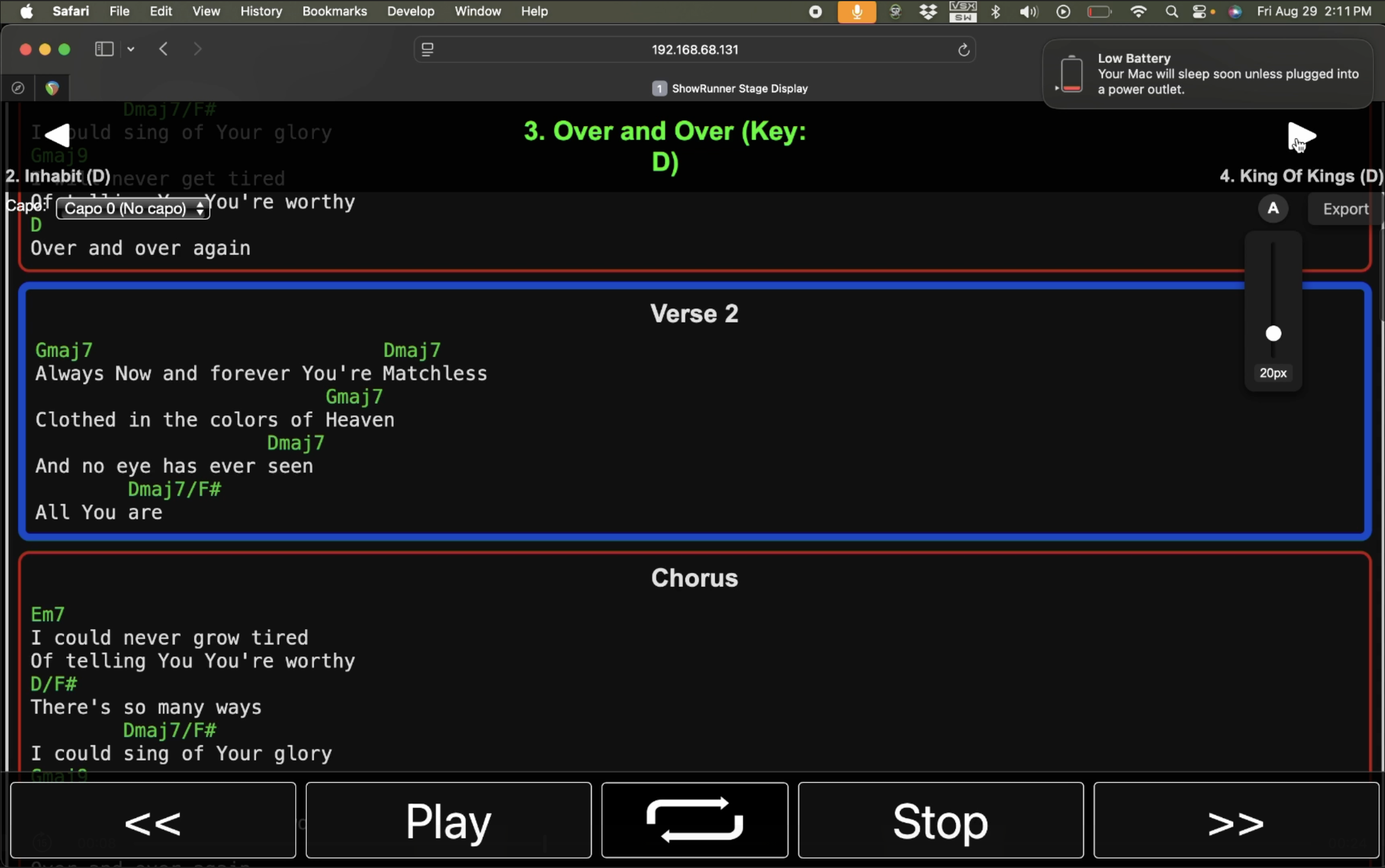The width and height of the screenshot is (1385, 868).
Task: Open the Capo 0 (No capo) dropdown
Action: click(133, 208)
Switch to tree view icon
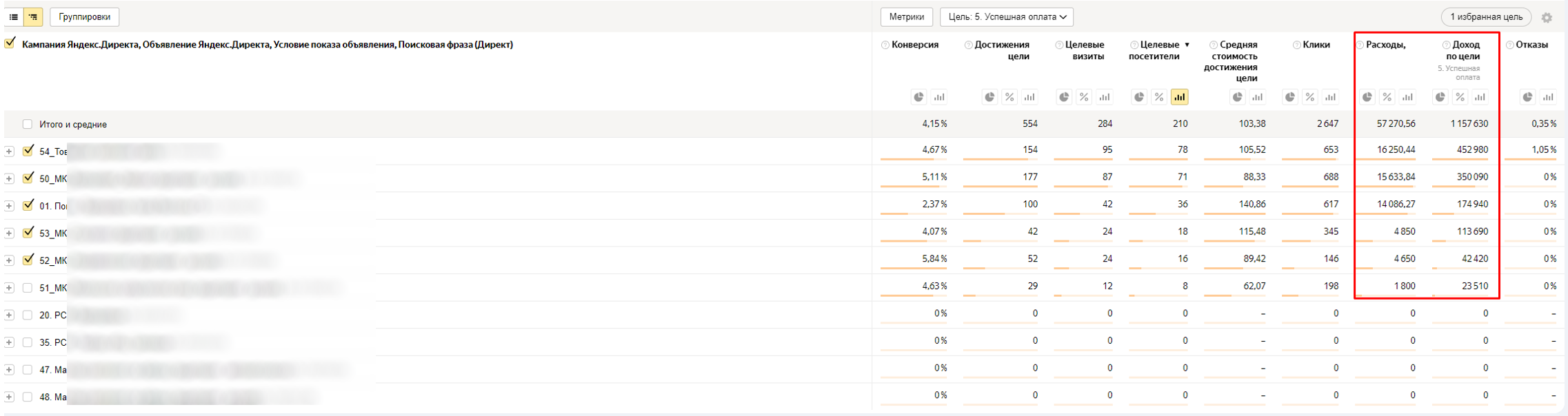The width and height of the screenshot is (1568, 416). [33, 17]
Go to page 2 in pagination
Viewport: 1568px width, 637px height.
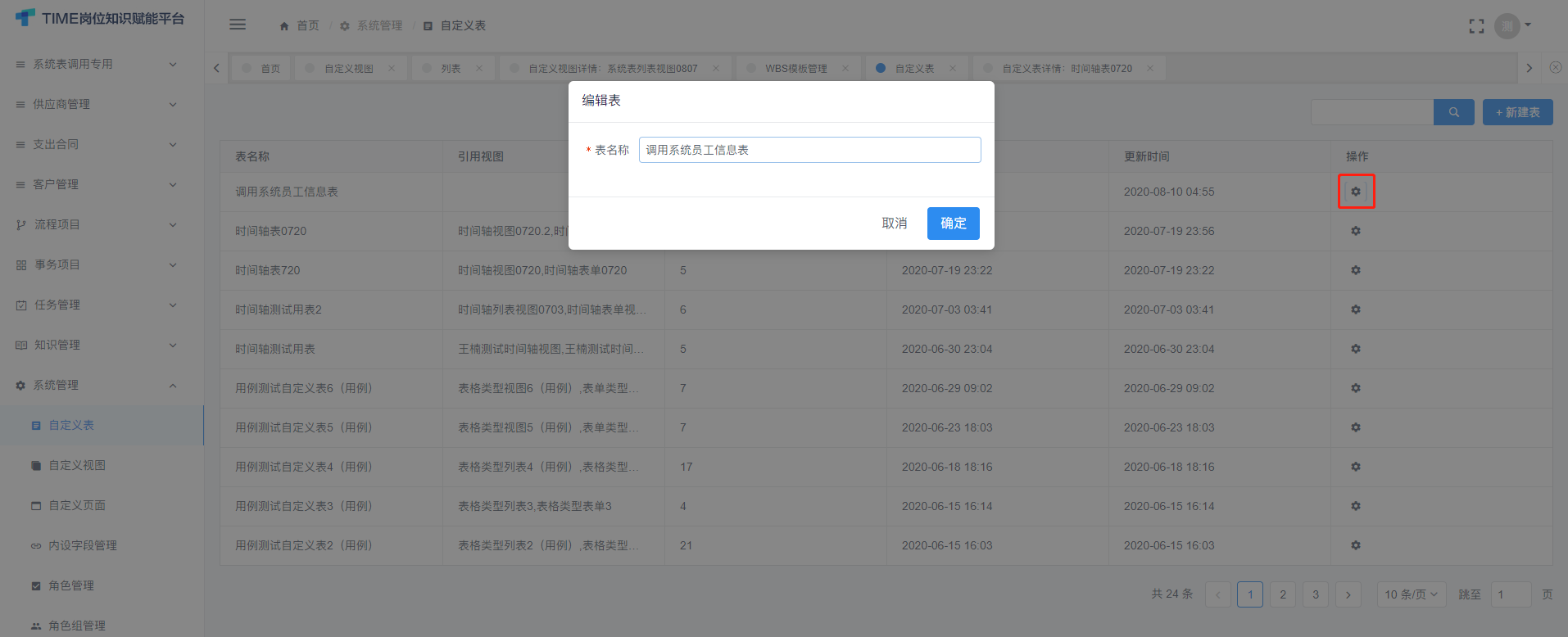pos(1282,594)
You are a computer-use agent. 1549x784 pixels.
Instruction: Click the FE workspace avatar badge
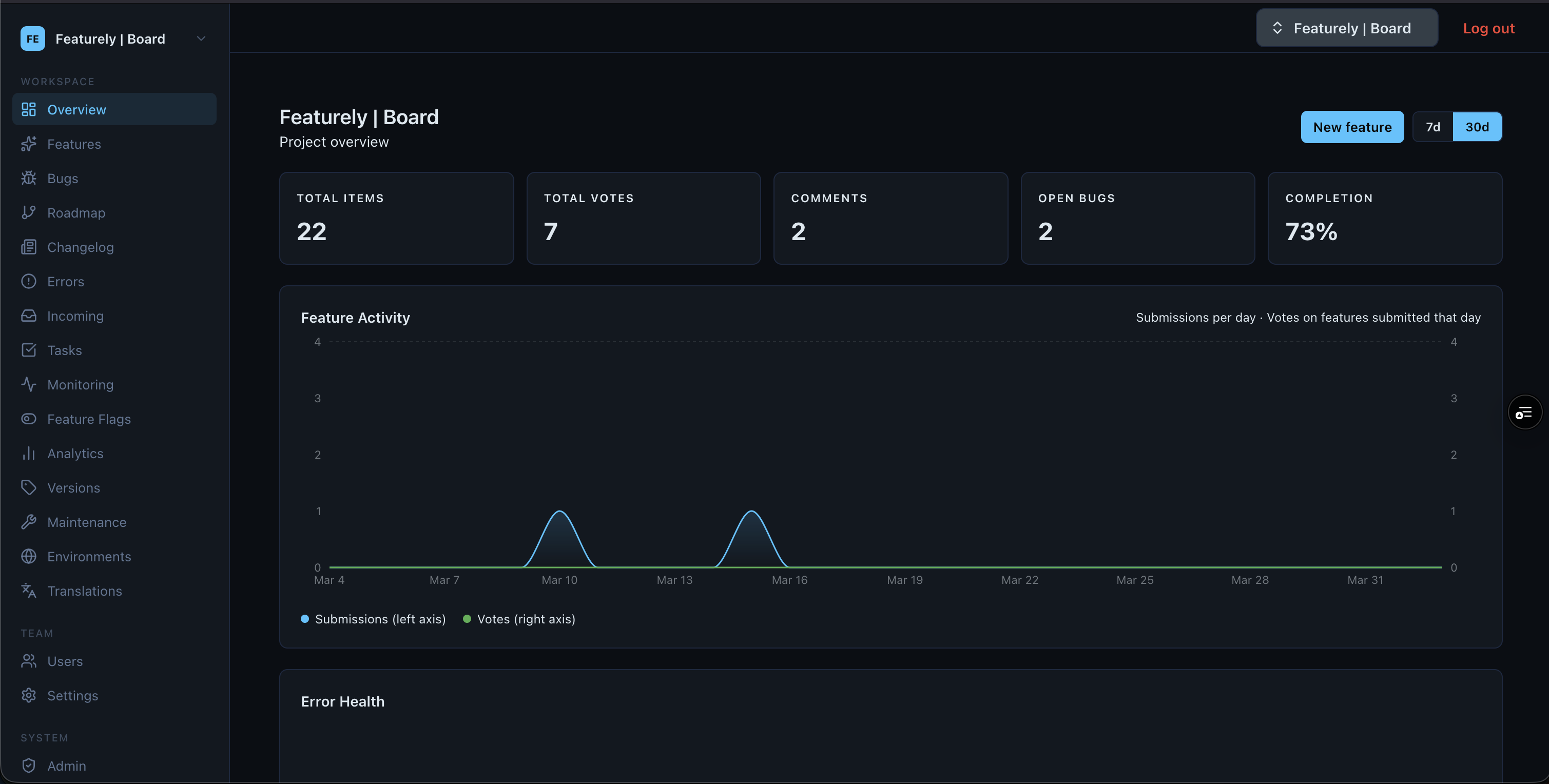coord(32,38)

Written exercise.
Put the lines running from the line with "You are a computer-use" through the end of the records into a JSON list of strings, one string per line, leaving out blank lines and pictures.

Solution.
[
  "You are a computer-use agent. 1549x784 pixels.",
  "Instruction: Click the FE workspace avatar badge",
  "coord(32,38)"
]